Rabu, 30 Oktober 2024
Ef. 6:1-9.
Mzm. 145:10-11.12-13ab.13cd-14; Luk. 13:22-30
METODE pengenalan wajah untuk akses naik kereta api adalah teknologi yang semakin populer untuk meningkatkan efisiensi dan keamanan transportasi publik.
Dengan metode ini, penumpang tidak lagi perlu menunjukkan tiket fisik atau digital untuk naik kereta, karena sistem pengenalan wajah dapat mengidentifikasi identitas mereka secara otomatis saat mereka memasuki stasiun atau gerbang peron.
Penerapan metode pengenalan wajah di peron kereta api kadang menghadirkan berbagai fenomena lucu di tengah penumpang.
Beberapa kejadian ini muncul karena adaptasi orang terhadap teknologi baru yang mungkin belum sepenuhnya mereka pahami.
Banyak penumpang yang berpikir harus memberikan “pose serius” di depan kamera agar bisa dikenali, mirip seperti saat foto untuk KTP atau paspor. Mereka jadi berdiri kaku, tanpa senyum, bahkan berusaha memasang ekspresi yang tegang. Padahal, teknologi pengenalan wajah biasanya bekerja secara otomatis tanpa harus memasang ekspresi khusus.

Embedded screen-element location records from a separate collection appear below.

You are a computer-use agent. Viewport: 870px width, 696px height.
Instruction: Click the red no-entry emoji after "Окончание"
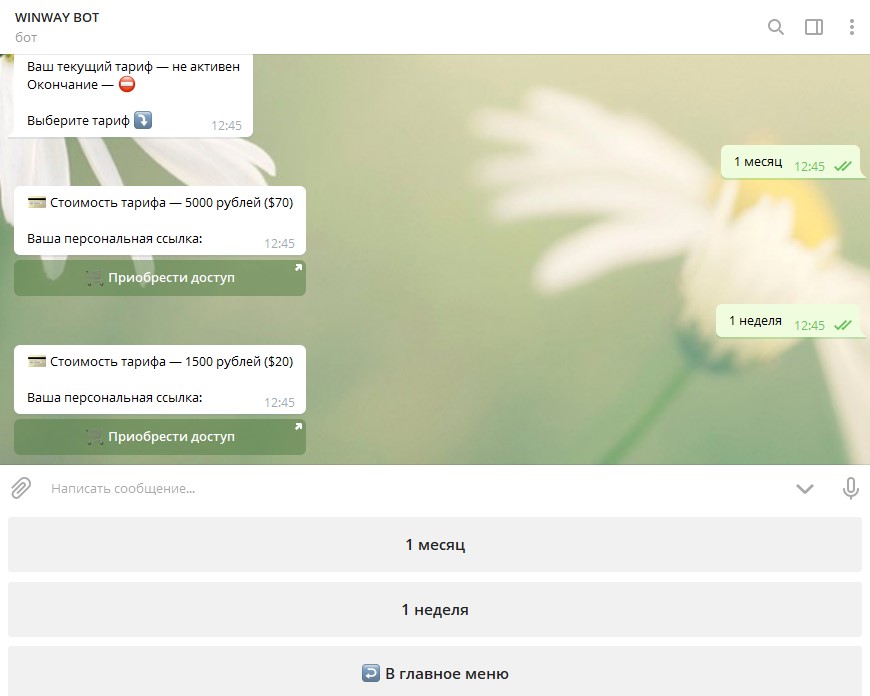127,85
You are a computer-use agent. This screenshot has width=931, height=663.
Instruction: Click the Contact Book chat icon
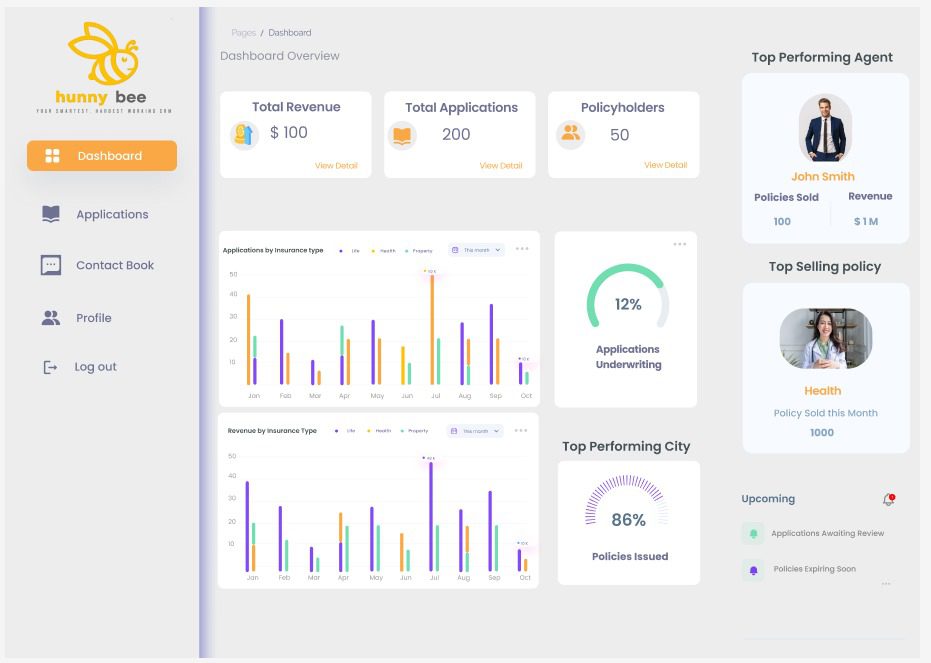[x=51, y=265]

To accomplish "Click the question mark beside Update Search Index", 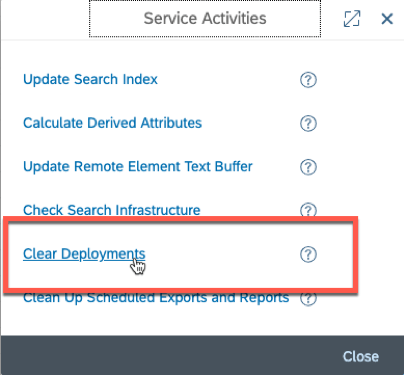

Ada juga yang bingung karena teknologi ini baru bagi mereka, sehingga mereka menatap kamera dengan ekspresi penuh kebingungan. Beberapa bahkan mendekatkan wajahnya terlalu dekat ke kamera, seolah-olah takut kamera tidak bisa “mengenali” mereka dari jauh.
Dalam bacaan Injil hari ini kita dengar demikian, “Jawab Yesus kepada orang-orang di situ: “Berjuanglah untuk masuk melalui pintu yang sesak itu. Sebab Aku berkata kepadamu: Banyak orang akan berusaha untuk masuk, tetapi tidak akan dapat.
Jika tuan rumah telah bangkit dan telah menutup pintu, kamu akan berdiri di luar dan mengetok-ngetok pintu sambil berkata: Tuan, bukakanlah kami pintu dan Ia akan menjawab dan berkata kepadamu: Aku tidak tahu dari mana kamu datang.”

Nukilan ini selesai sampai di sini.